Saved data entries
# # # # # # #
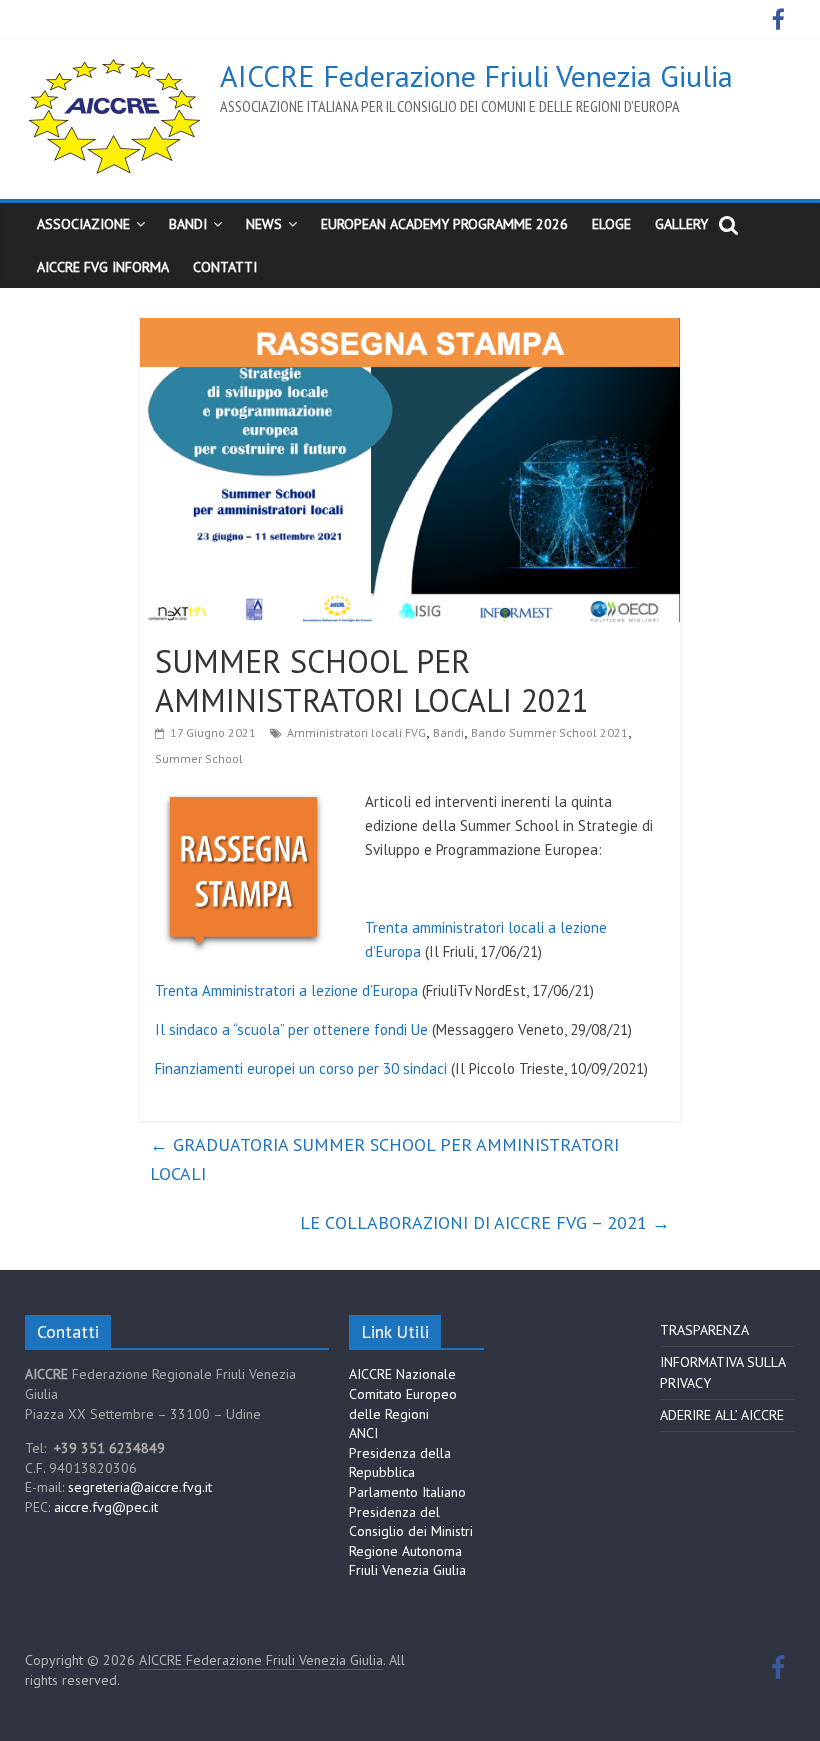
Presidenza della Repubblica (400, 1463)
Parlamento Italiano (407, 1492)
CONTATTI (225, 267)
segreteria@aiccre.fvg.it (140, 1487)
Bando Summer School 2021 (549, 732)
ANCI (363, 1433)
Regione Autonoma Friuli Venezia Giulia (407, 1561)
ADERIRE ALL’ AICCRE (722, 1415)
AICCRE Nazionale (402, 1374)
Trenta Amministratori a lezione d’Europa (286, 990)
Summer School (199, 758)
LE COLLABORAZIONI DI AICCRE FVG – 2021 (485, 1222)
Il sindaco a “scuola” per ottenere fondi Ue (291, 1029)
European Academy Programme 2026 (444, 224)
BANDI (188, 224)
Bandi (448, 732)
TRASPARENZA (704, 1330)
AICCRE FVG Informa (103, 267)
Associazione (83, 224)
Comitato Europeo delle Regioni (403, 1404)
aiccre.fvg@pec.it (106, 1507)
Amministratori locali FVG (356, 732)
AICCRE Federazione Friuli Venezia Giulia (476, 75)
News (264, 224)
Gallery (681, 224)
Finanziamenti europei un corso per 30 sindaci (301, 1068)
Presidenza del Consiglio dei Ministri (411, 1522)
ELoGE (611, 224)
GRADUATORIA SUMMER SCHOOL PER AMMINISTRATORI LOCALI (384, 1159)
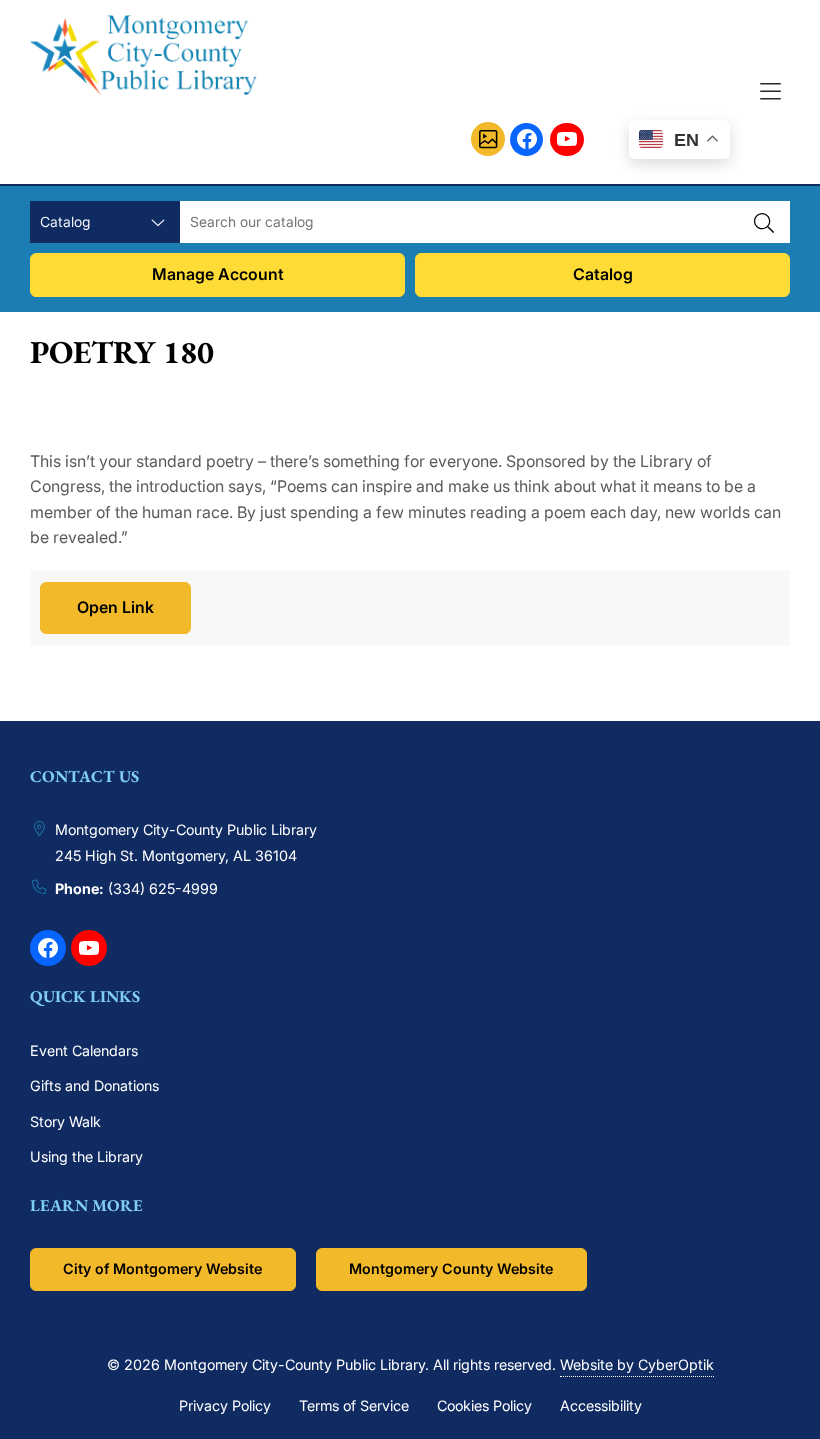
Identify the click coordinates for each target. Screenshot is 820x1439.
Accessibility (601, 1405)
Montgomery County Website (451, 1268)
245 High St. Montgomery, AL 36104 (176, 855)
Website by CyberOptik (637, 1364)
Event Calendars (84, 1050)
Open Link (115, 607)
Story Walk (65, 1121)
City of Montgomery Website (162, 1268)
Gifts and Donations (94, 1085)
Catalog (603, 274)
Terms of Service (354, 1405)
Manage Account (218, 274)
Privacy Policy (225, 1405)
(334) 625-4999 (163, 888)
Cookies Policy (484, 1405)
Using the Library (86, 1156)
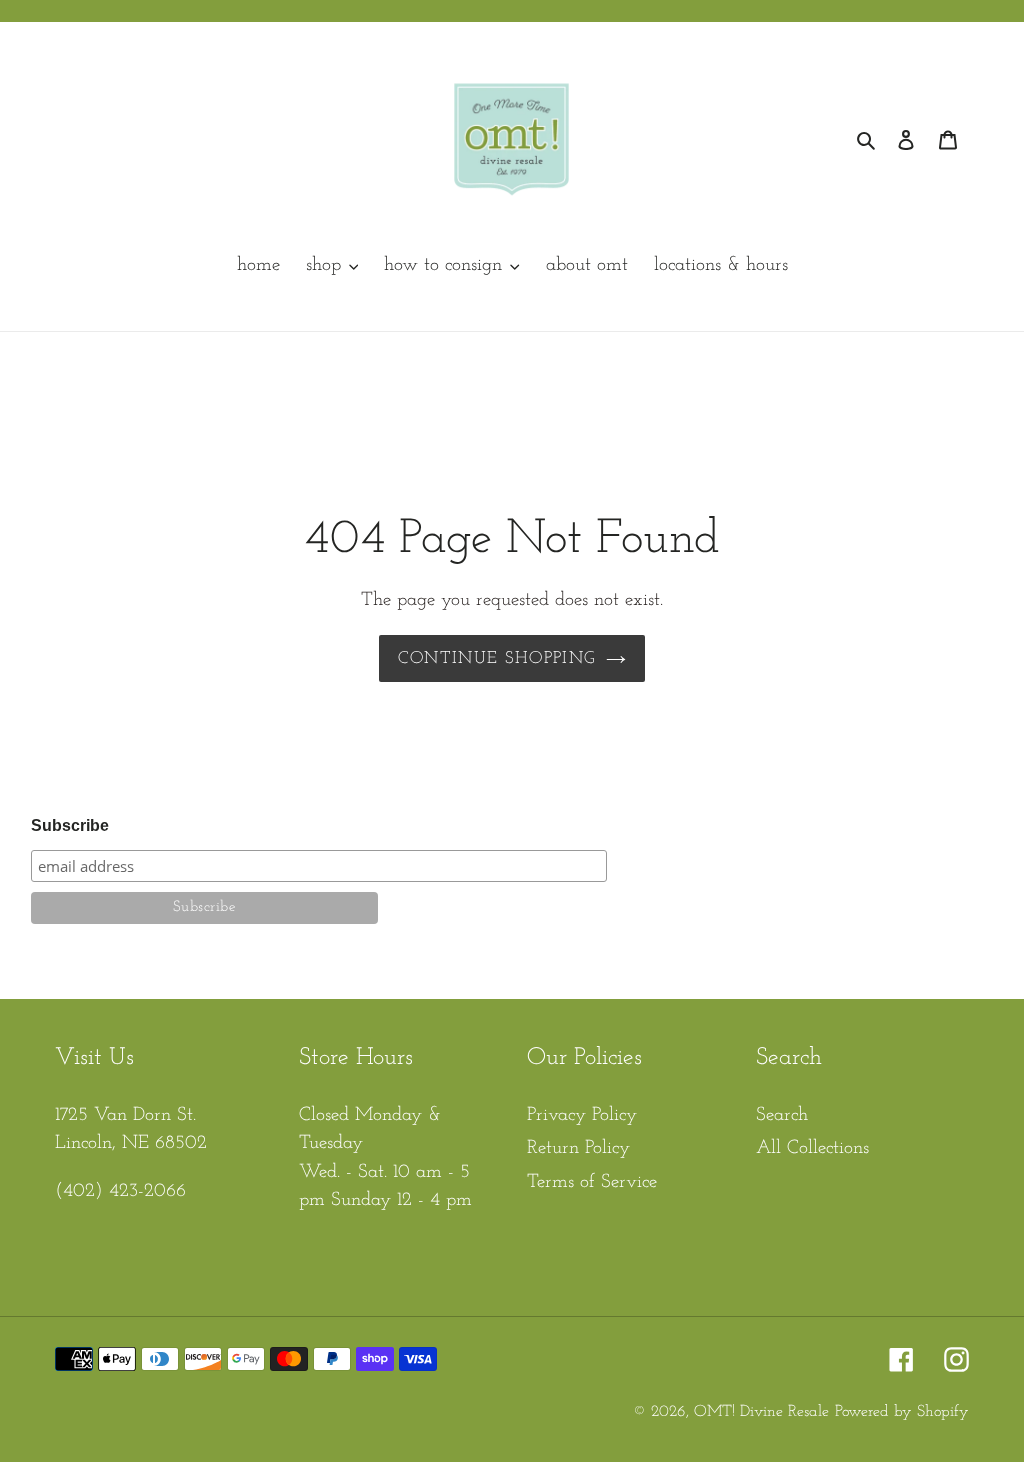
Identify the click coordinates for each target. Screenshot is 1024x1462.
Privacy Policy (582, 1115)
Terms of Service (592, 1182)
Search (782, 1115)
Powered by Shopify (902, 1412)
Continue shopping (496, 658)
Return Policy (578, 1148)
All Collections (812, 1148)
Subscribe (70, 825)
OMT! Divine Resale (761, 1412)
# # # # # # #
Exercise prompt: In the records above, locate every line with the string "Montgomery" and copy it.

Task response:
Montgomery County Website (451, 1268)
245 High St. Montgomery, AL 36104 (176, 855)
City of Montgomery Website (162, 1268)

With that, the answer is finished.